Free Radicals


By William Misner, Ph.D.

William Misner, Ph.D.
William Misner, Ph.D.
From 1996 until his retirement in 2006, Dr. Bill worked full-time as Director of Research & Development at Hammer Nutrition. Among his many accomplishments, both academically and athletically, he is an AAMA Board Certified Alternative Medicine Practitioner and the author of "What Should I Eat? A Food-Endowed Prescription For Well Being".
Oxygen has the capacity to be both friend and foe. When energy fuels are metabolized in the presence of O2, 5% of them create molecules that contain an odd number of electrons. If free radicals (FR's) are not neutralized by on site antioxidant body stores immediately, tissue damage occurs to absolutely every cell membrane touched by these imbalanced molecular wrecking machines. Some theorize soreness and stiffness result because free radicals and waste metabolites build up during either prolonged or intense exercise. The more volume oxygen that passes into our physiology for energy fuel metabolism, the more increased free-radical-fatigue symptoms may be experienced.

An athlete may increase the volume of oxygen intake enough to bring about free radical accumulative stress symptoms under the following conditions:
  1. Athletes who exercise above their present fitness state. (Training induces higher tissue antioxidant stores; fit athletes are able to intake higher amounts of oxygen and metabolize more energy with less free radical build-up.)

  2. Athletes who exercise more than 90 minutes. (As muscle glycogen stores begin to deplete, free radical damages increase.)

  3. Athletes who inspire high amounts of oxygen in a relatively short space of time. Interval sessions, fartleks, and hill repeats significantly raise the rate of energy metabolite flux, free radicals, and waste products. The body's endogenous cellular antioxidant stores are not capable of meeting and disposing of the excessive harmful oxygen-induced metabolic byproducts.


When a sedentary athlete begins to exercise, from a slow aerobic pace to an anaerobic pace, free radical production increases from as little as 12 times to as high as 20 times their resting rate (Brooks 1984). The longer or faster the athlete exercises, the more increased proportionate oxygen-induced free radicals are produced causing tissue damages, fatigue, swelling, and pain. This is called "The Univalent Reduction Pathway," which produces massive amounts of superoxides, hydroperoxides, and hydroxyl free radicals during prolonged or intense metabolic activity. The conversion of blood sugar, muscle glycogen, and fatty acids occur by oxidation. During this process pairs of hydrogen atoms are released like guided missiles, resembling a minute micro-level war causing devastating destruction to underlying tissues and cells.

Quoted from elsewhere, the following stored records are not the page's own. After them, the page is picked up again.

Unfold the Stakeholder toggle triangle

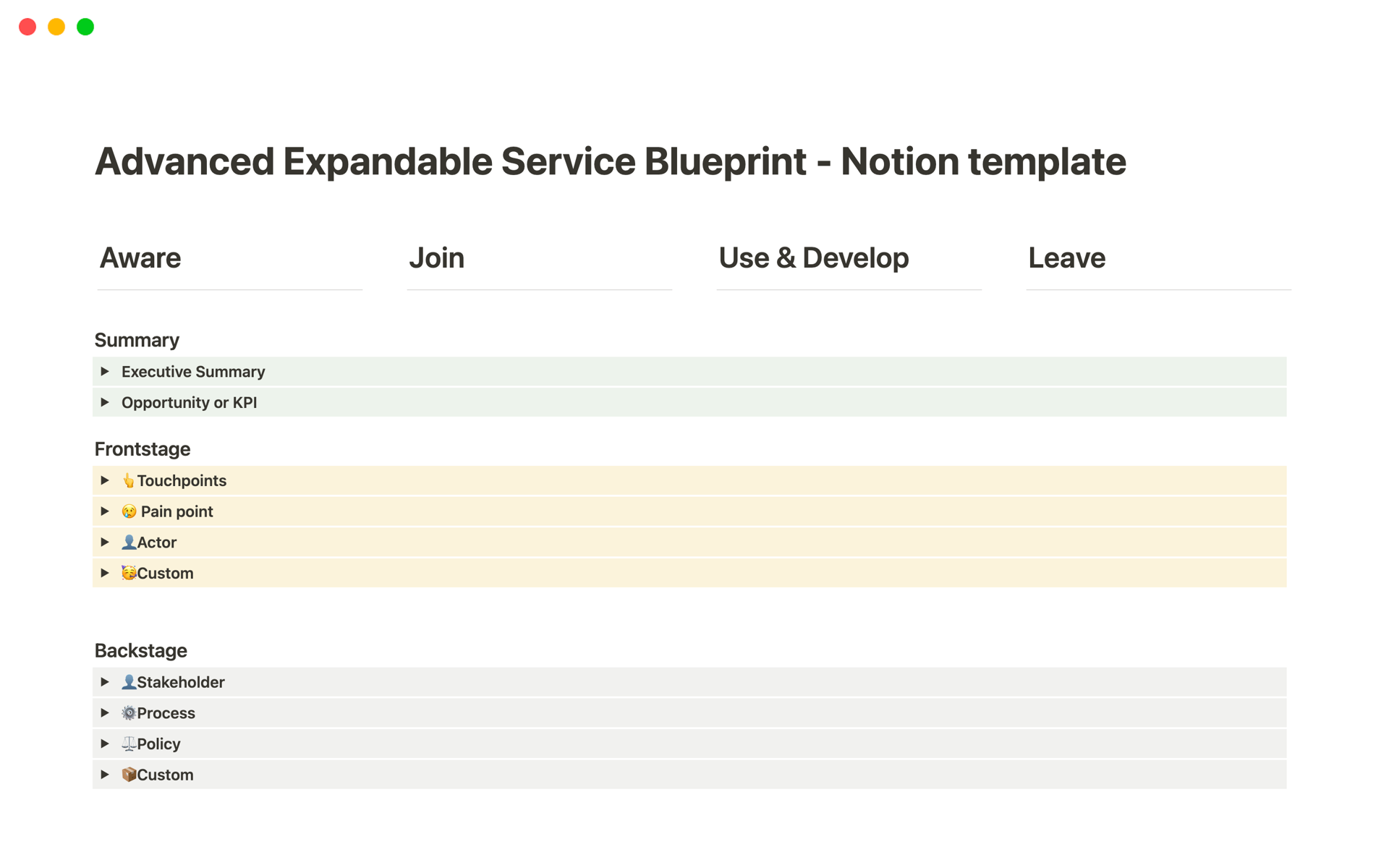click(x=105, y=682)
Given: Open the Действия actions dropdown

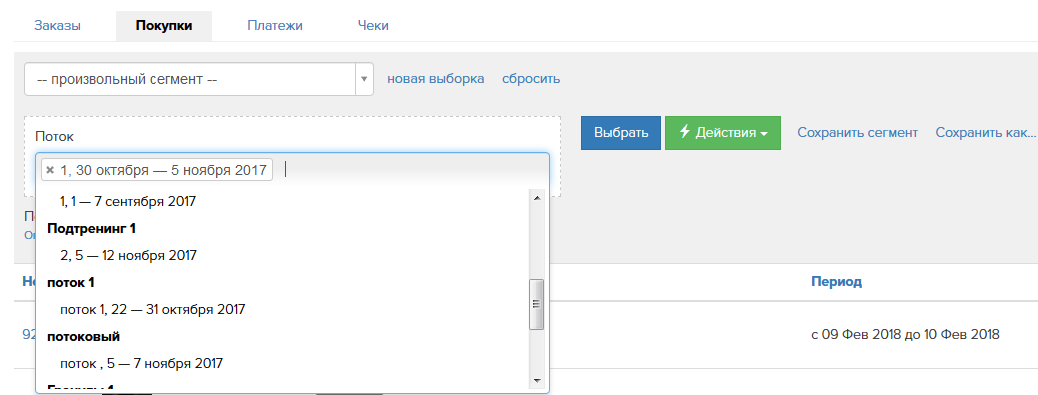Looking at the screenshot, I should coord(723,133).
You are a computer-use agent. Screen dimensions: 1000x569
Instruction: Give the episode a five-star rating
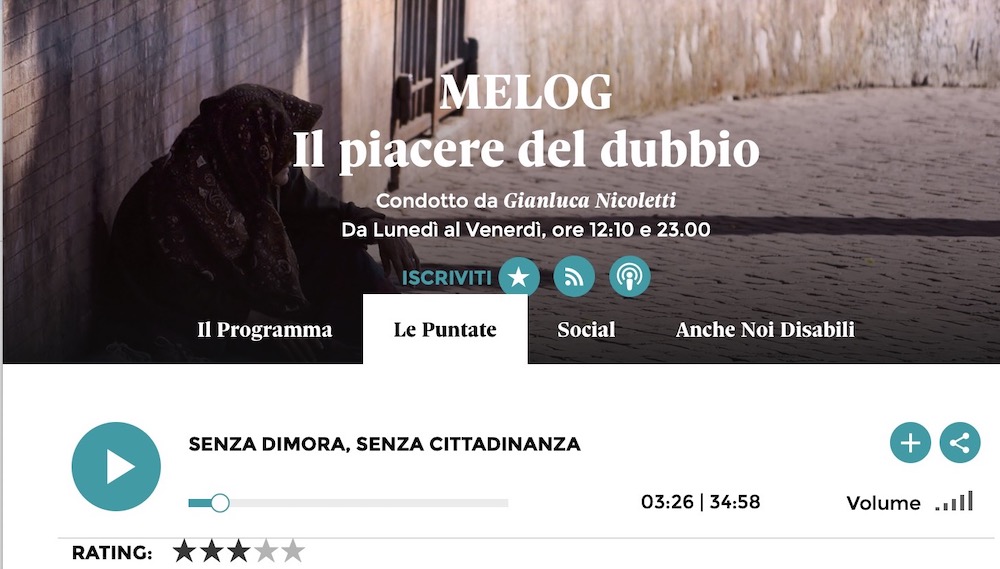click(293, 551)
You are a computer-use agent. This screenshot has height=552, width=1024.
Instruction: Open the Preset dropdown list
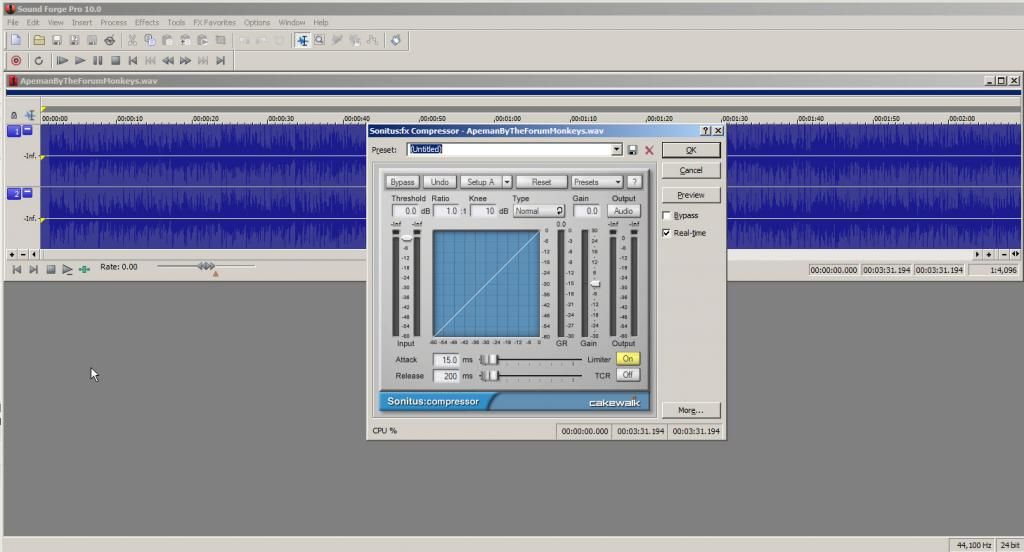coord(617,150)
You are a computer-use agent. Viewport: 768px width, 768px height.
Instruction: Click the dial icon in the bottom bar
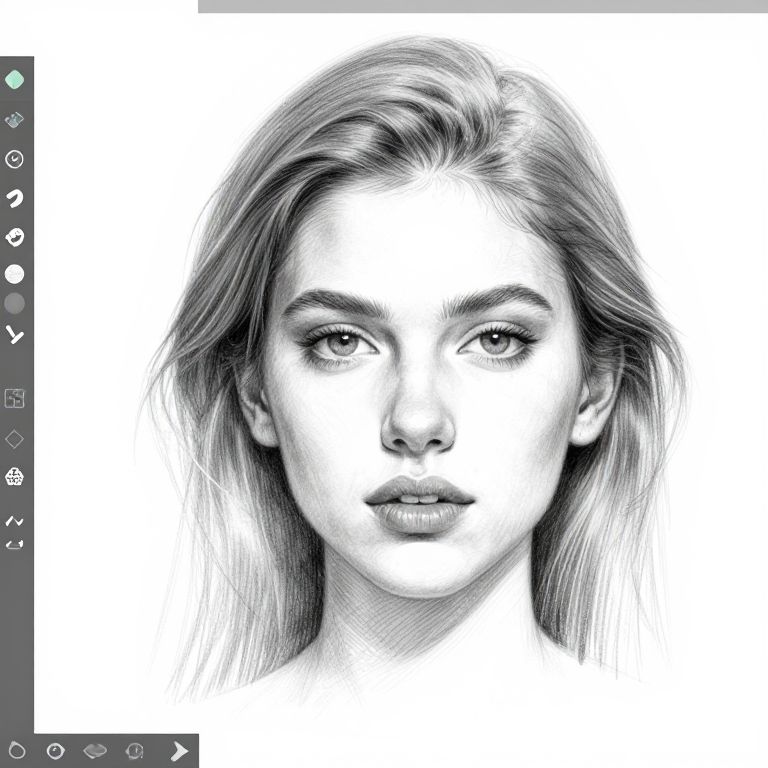[x=135, y=750]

Damages "felt" from non-neutralized free radicals may result in stiffness, soreness, lethargy, and lack of motivation the day following an intense effort. From 95% of all O2 inhaled, no free radicals are released during fuel-conversion, but 5% of the inspired volume is very "dirty" with excessive FR's (Ernster 1986). Every 5 minutes during cycling or running, 15-20 breaths out of every 350-400 inhaled breaths releases a whooping 100% volume of free radical components into the cellular tissues, where body stores of antioxidants must immediately meet and neutralize them as they are produced. As the body stores of antioxidants are recruited and spent during prolonged duration or intense exercise, free radicals are permitted free reign to devastate and damage tissues, creating more free radicals as they circulate within the athlete's exercising muscles.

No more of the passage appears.